* [SELECTED EXTRACT]
::::::::::

Gray Digital Preservation Repository

LAUNCHED 2024.01.16!!!

The Ohio State University Libraries' Gray Digital Preservation Repository (Gray Repo) service provides a path to preservation for born digital (or received as digital) content that has been accessioned, and is only intended to be minimally processed and/or is temporally restricted. As such, and in accordance with Distinctive Collections' accessioning policies and procedures, it is the default digital preservation repository. Further, it provides a preservation environment for some legacy digitized preservation files. It is a "dim archive" that allows for curatorial deposit and retrieval, but no direct patron access.

Go-link for this site: go.osu.edu/Gray-Repo-Wiki

Context

The Gray Repo is a "dim digital preservation archive" that provides no public access, and limited curatorial access to the University Libraries' digital objects stored within. This is in contrast to a "light archive" which provides public access, or a "dark archive" which only allows custodial access. The Gray Repo allows for curatorial deposit and retrieval, but no direct patron access. It is much more akin to a physical archival storage facility, much like our Book Depository, where items are stored on shelves in a environmentally regulated and well managed manner, and appropriately described in conformance with accepted standards, while the public and unvetted personnel are not allowed to wander the stacks.

::::::::::

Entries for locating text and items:

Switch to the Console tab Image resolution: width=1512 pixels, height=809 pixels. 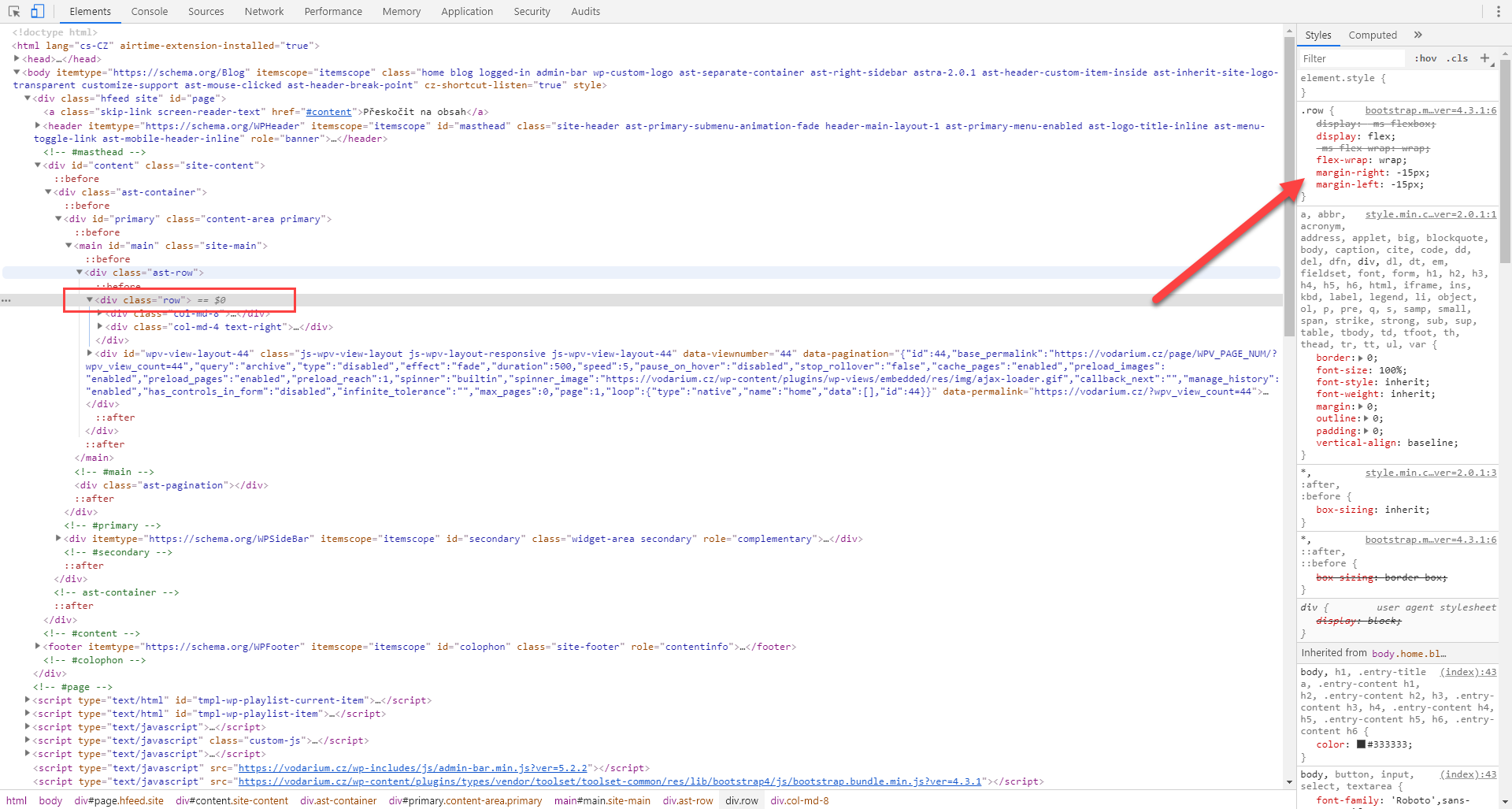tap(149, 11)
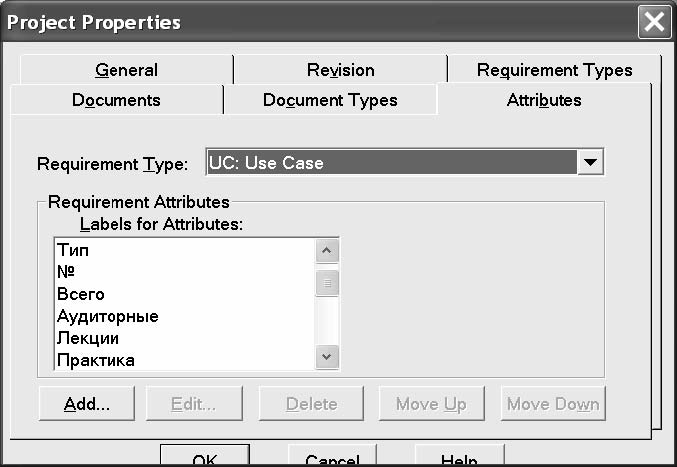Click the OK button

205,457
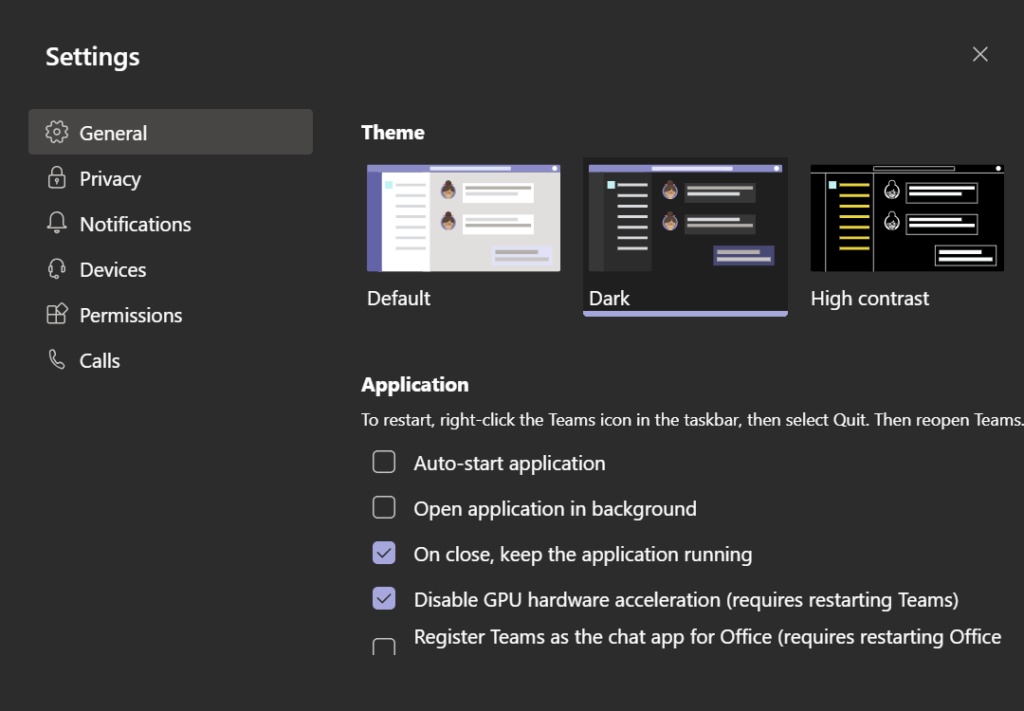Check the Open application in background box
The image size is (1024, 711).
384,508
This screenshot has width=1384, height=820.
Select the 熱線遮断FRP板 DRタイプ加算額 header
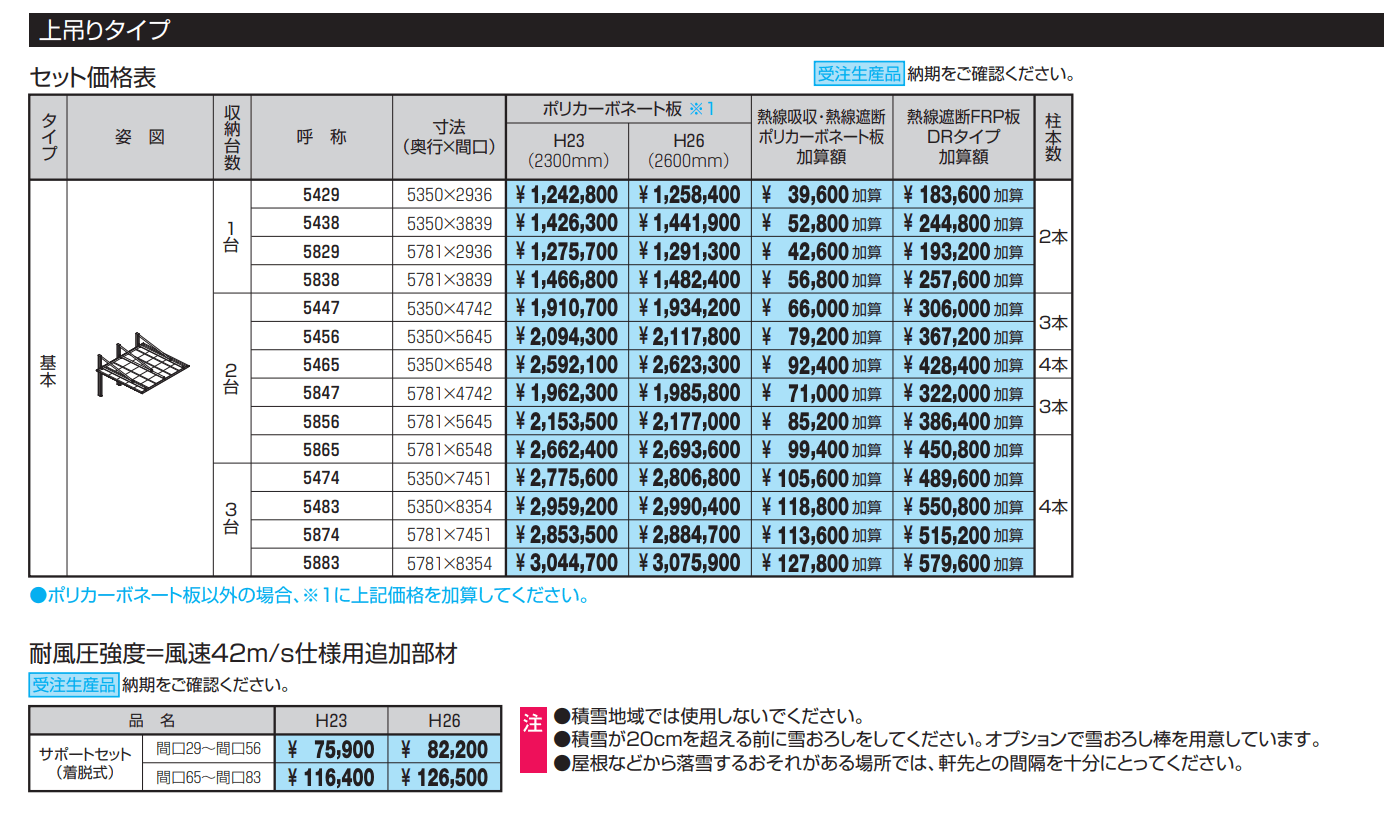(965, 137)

::::::::::

Translate this sentence from the Gray Digital Preservation Repository description into Spanish: "The Gray Repo allows for curatorial deposit and retrieval, but no direct patron access."

El Gray Repo permite el depósito y la recuperación a cargo del personal curatorial, pero no el acceso directo de los usuarios.